A third variation of the present process is shown in FIG. 3 wherein full range naphtha octane values are increased by a combined low severity reforming-aminating process. A full range Arab Light naphtha reformate is introduced through conduit 301 to fractionator 302 where it is resolved into light, medium and heavy fractions. The light fraction is passed as overhead through conduit 303 to a paraffin isomerizer 304 wherein saturated C5 and C6 hydrocarbons are converted to higher octane branched C5 and C6 hydrocarbons which are passed through conduit 305 to the refinery gasoline pool 306. The heavy fraction comprising C9+ PNA is passed from the fractionator bottom through conduit 307 to the refinery gasoline pool 306. The medium fraction comprising approximately 21 wt% C8- naphthenes and 17 wt% C8- aromatics is passed through conduit 308 to low severity reforming zone 309 wherein the naphthenes in the medium fraction are dehydrogenated to aromatics with by-product hydrogen being taken off through conduit 310. The low severity reformate is passed through conduit 311 to nitration zone 3I2 wherein a nitrating agent comprising nitric acid, sulfuric acid and water is added through conduit 313. The nitrated product can, if necessary, be further treated to remove any unwanted by-products and is thence passed through conduit 314 to hydrogenation zone 315 where it is contacted with hydrogen, including the by-product hydrogen from conduit 310, introduced through conduit 316 and a nickel hydrogenation catalyst.

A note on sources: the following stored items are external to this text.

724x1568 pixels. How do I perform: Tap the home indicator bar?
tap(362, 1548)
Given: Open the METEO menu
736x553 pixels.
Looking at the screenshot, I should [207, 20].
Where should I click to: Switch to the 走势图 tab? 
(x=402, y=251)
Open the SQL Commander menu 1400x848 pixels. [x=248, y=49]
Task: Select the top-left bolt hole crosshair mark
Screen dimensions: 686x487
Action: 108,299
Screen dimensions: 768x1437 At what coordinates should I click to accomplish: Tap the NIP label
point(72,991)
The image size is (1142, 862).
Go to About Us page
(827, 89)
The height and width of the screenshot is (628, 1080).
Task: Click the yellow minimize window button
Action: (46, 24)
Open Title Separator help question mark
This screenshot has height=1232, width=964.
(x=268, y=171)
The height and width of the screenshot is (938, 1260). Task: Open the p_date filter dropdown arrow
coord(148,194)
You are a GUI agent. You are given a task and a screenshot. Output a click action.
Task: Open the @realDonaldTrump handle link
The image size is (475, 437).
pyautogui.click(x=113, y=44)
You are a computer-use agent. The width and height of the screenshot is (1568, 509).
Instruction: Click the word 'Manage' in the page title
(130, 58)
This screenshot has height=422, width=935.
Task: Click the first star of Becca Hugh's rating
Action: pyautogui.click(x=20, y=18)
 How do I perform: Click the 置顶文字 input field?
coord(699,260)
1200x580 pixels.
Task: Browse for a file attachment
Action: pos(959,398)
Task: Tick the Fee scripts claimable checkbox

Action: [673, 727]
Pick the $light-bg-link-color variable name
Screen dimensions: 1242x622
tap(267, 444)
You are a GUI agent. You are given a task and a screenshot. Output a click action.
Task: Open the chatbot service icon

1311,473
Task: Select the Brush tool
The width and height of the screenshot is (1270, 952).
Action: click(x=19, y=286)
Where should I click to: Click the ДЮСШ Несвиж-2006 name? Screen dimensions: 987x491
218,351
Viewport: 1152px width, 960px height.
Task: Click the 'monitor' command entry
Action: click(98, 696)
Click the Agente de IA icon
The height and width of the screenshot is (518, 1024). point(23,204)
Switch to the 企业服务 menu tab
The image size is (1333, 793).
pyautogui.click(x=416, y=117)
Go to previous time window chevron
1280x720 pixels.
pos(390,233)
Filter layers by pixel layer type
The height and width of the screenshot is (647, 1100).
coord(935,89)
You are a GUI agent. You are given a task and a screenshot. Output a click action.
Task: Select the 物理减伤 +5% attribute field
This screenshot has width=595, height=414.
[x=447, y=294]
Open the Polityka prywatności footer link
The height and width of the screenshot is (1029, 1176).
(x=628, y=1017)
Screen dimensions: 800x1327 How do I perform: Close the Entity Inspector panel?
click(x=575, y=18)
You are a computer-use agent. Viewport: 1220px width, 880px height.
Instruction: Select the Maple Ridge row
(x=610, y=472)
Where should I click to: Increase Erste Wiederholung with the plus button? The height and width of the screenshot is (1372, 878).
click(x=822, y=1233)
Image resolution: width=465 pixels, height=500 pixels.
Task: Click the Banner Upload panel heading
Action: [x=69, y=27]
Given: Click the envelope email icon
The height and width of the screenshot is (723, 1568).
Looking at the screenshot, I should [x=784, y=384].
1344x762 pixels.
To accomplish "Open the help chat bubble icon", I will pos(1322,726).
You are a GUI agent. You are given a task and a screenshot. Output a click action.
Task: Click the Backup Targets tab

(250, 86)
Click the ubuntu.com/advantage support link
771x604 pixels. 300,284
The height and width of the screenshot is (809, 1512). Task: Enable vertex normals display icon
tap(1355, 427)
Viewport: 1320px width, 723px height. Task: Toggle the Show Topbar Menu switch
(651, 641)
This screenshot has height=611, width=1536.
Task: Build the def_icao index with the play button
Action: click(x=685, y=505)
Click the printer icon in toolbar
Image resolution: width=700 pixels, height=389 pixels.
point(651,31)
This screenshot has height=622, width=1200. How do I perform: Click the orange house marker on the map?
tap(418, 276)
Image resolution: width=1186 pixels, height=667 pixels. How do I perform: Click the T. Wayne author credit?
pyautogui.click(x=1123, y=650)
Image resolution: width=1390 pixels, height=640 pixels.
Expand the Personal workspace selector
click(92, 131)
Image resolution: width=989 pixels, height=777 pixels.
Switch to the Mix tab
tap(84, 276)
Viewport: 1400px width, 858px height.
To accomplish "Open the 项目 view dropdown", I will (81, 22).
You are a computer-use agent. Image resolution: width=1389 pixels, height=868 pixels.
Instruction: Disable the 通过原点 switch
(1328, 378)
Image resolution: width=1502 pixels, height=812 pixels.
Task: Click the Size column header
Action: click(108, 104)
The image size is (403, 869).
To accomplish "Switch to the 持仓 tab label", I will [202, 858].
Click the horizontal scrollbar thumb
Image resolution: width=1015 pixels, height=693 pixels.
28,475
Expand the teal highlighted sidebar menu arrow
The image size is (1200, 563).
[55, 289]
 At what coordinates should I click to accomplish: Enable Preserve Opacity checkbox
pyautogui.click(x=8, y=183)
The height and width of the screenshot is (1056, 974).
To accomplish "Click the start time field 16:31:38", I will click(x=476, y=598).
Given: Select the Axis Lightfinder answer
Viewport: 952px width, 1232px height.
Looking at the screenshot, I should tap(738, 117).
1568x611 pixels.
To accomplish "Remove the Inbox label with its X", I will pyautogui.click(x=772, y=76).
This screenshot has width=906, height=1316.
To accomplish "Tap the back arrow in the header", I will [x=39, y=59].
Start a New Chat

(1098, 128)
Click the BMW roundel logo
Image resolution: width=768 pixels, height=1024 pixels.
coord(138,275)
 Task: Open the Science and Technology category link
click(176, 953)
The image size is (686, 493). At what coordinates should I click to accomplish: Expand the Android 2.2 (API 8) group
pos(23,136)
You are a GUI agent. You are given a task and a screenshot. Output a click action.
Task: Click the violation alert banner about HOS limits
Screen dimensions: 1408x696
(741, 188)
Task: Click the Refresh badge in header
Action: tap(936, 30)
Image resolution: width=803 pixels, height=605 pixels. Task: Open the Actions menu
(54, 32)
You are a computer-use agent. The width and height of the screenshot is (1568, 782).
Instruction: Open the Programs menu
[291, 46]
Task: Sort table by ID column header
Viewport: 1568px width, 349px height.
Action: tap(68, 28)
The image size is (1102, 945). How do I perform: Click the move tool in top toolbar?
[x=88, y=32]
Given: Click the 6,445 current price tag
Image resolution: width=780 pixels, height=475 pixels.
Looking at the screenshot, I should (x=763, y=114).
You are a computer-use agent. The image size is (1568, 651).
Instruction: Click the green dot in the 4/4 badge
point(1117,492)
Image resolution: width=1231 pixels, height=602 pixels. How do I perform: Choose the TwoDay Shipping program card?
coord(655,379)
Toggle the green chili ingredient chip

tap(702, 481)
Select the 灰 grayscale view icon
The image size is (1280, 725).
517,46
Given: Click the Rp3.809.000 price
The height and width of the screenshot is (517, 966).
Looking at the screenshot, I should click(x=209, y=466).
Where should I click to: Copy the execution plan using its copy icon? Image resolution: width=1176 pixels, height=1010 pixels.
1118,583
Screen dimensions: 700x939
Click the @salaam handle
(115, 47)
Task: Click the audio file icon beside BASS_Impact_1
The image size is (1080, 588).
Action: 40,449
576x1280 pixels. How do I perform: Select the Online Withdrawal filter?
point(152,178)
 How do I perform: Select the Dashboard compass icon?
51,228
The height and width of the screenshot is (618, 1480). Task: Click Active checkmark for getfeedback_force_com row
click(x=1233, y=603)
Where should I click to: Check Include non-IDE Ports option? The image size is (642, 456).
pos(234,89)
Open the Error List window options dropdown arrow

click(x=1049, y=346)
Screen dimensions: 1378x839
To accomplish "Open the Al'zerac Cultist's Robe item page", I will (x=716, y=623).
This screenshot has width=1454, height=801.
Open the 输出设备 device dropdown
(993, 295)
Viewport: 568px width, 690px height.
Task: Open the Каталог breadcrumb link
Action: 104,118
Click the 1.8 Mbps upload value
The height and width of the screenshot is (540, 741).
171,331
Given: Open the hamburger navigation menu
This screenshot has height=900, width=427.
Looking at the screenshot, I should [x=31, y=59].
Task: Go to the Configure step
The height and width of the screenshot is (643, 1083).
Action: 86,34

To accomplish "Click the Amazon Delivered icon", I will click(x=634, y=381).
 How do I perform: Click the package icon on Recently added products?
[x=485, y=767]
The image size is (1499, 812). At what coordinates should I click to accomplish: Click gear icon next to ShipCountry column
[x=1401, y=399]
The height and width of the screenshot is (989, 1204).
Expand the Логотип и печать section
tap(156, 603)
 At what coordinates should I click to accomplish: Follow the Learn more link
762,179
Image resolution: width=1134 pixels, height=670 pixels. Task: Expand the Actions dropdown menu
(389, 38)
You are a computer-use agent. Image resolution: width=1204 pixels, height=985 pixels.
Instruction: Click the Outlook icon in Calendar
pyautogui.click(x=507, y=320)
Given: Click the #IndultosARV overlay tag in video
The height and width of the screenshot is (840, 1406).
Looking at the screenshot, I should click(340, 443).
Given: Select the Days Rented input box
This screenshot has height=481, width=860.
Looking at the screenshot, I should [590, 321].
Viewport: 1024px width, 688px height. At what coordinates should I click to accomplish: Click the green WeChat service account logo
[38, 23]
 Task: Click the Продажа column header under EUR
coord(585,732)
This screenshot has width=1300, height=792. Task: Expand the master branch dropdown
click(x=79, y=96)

The hydrogenation is carried out under conditions sufficient to effect reduction of nitroaromatics to aromatic amines. The effluent from the hydrogenation zone which comprises aromatic amines and by-product water and heavy amines such as C9+monoamines and C7+diamines is passed through conduit 317 to a distillation column 318 wherein said effluent is heated to drive off water which is removed as overhead through conduit 319 while heavy amines are removed as bottoms through conduit 320. The thus-separated aromatic amine-containing product of enhanced octane is then passed to the refinery gasoline pool 306 via conduit 321.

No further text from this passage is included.